TASK REQUIREMENTS: Only the lines from the one containing "762x429 pixels." to the end of the data should be copied, exactly and without pictures.

SUPPLIED ENTRIES:
════════════════════
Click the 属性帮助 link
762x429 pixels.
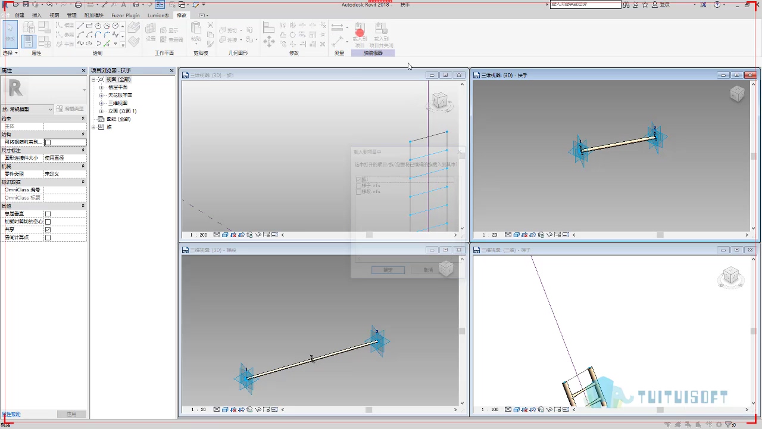(11, 414)
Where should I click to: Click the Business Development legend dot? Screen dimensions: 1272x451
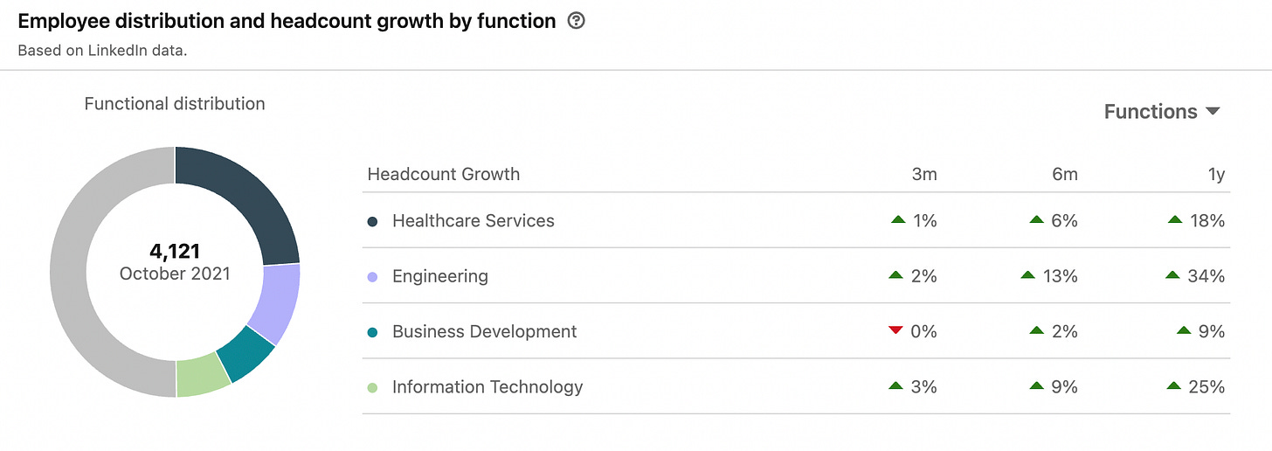pyautogui.click(x=373, y=332)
════════════════════
TASK OUTPUT:
762x429 pixels.
(11, 414)
Where should I click to: Click the Business Development legend dot? Screen dimensions: 1272x451
pyautogui.click(x=373, y=332)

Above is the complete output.